A mutation in HDAC4 has recently been linked to the risk for eating disorders in humans. Lutter et al. (pages 770–777) created and characterized a new transgenic mouse model carrying the Hdac4 mutation at the corresponding site. They found that heterozygous female mice, but not male mice, carrying this mutation display several feeding and behavioral phenotypes related to human eating disorders, but these phenotypes differed based on housing condition. They also identified mitochondrial biogenesis as a potential molecular pathway contributing to the observed behavioral deficits. The results suggest that this Hdac4 mutant model may contribute toward a better understanding of human eating disorders.
Striatal Mechanisms of Drug and Food Addiction
Mu opioid receptors (MORs) mediate the rewarding effects of drugs, but the underlying circuit mechanisms remain unclear. Charbogne et al. (pages 778–788) generated and characterized a conditional mouse model by using a targeted Oprm1 knockout strategy in gamma-aminobutyric acidergic forebrain neurons. They found that striatal MORs are not necessary for opiate reward, a finding consistent with the model that implicates ventral tegmental area neurons in this process. However, they did identify a novel role for striatal MORs in motivated behaviors for both drug and food reward. These data reveal dissociable MOR functions in the rewarding and motivational components of addiction across brain networks.
The food addiction model posits that obesity is associated with neural adaptations in the striatum and within striatal networks, similar to those observed with drugs of abuse. Using functional imaging in excess- and normal-weight participants, Contreras-Rodríguez et al. (pages 789–796) found that obesity is associated with increased connectivity between the ventral striatum and the medial prefrontal cortex, and between the dorsal striatum and the somatosensory cortex. Dorsal striatum connectivity correlated with food craving and longitudinally predicted future weight gain. These findings link striatal alterations to obesity, food craving, and persistent food intake and provide further support for the food addiction model.

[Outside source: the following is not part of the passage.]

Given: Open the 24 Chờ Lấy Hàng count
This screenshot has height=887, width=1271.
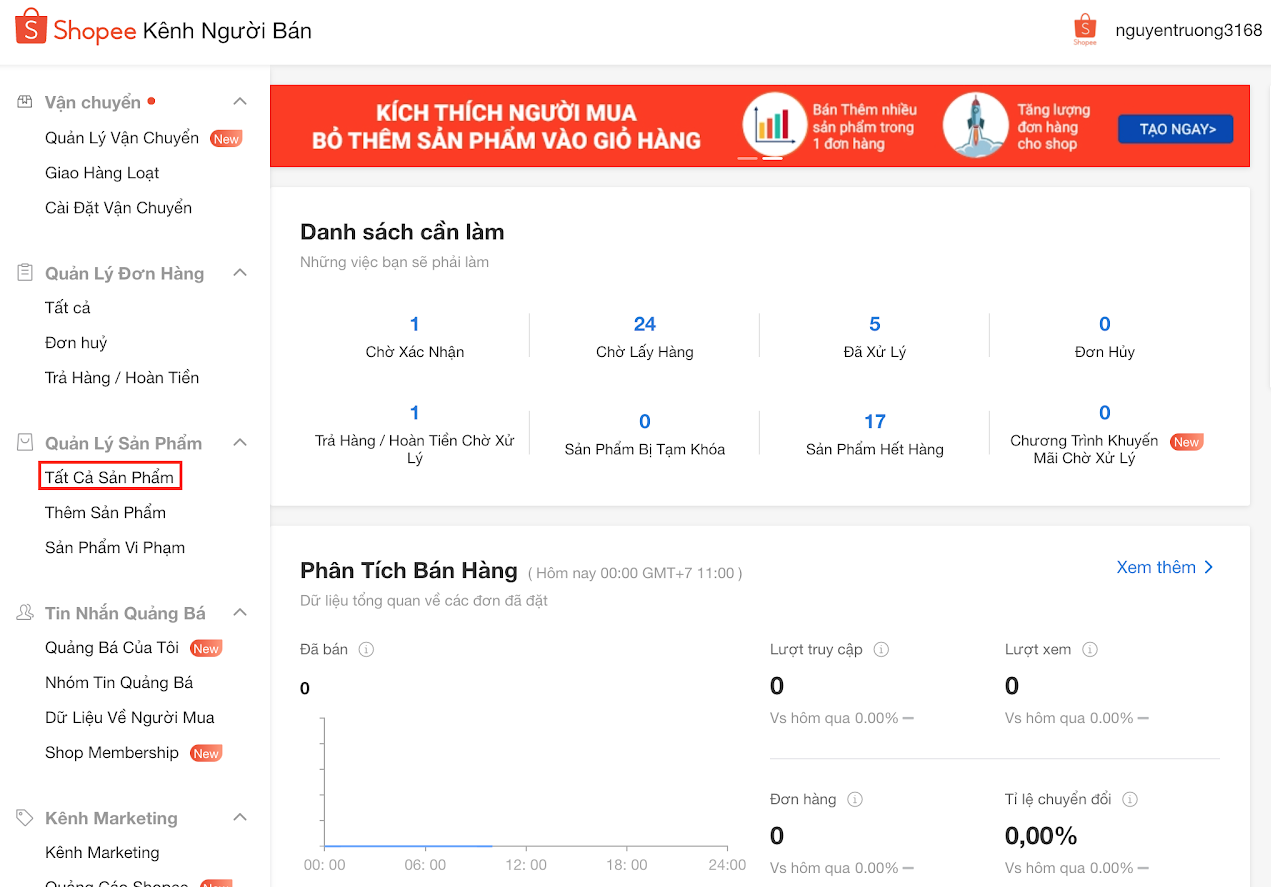Looking at the screenshot, I should tap(644, 324).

Addiction-like Synaptic Impairments in Obesity
Using a rat model, Brown et al. (pages 797–806) investigated whether diet-induced obesity is associated with addictive-like behavior and synaptic impairments, two hallmark features of drug addiction. Compared with obesity-resistant rats, obesity-prone rats showed addictive-like food behaviors, including increased motivation for palatable food, excessive intake, and increased food seeking. The obesity-prone rats also showed impairments at excitatory synapses in the nucleus accumbens core. These data provide neurophysiological evidence linking obesity and addiction, supporting the concept of a shared endophenotype underlying these two disorders.
Leptin Dysregulation in Depression
Leptin dysregulation may be a mechanism underlying the link between obesity and depression, but findings have been mixed, which may be due to the clinical heterogeneity of major depressive disorder. Using data from a well-characterized cohort, Milaneschi et al. (pages 807–814) report that high leptin concentrations, relative to leptin levels in healthy subjects, are associated with the atypical subtype, but not the typical subtype, of major depressive disorder. Higher leptin was also associated with hyperphagia, increased weight, and reduced energy, symptoms that are core features of the atypical major depressive disorder subtype. Thus, leptin mechanisms may be a promising target for the development of therapies to benefit patients with depression characterized by obesity-related metabolic alterations.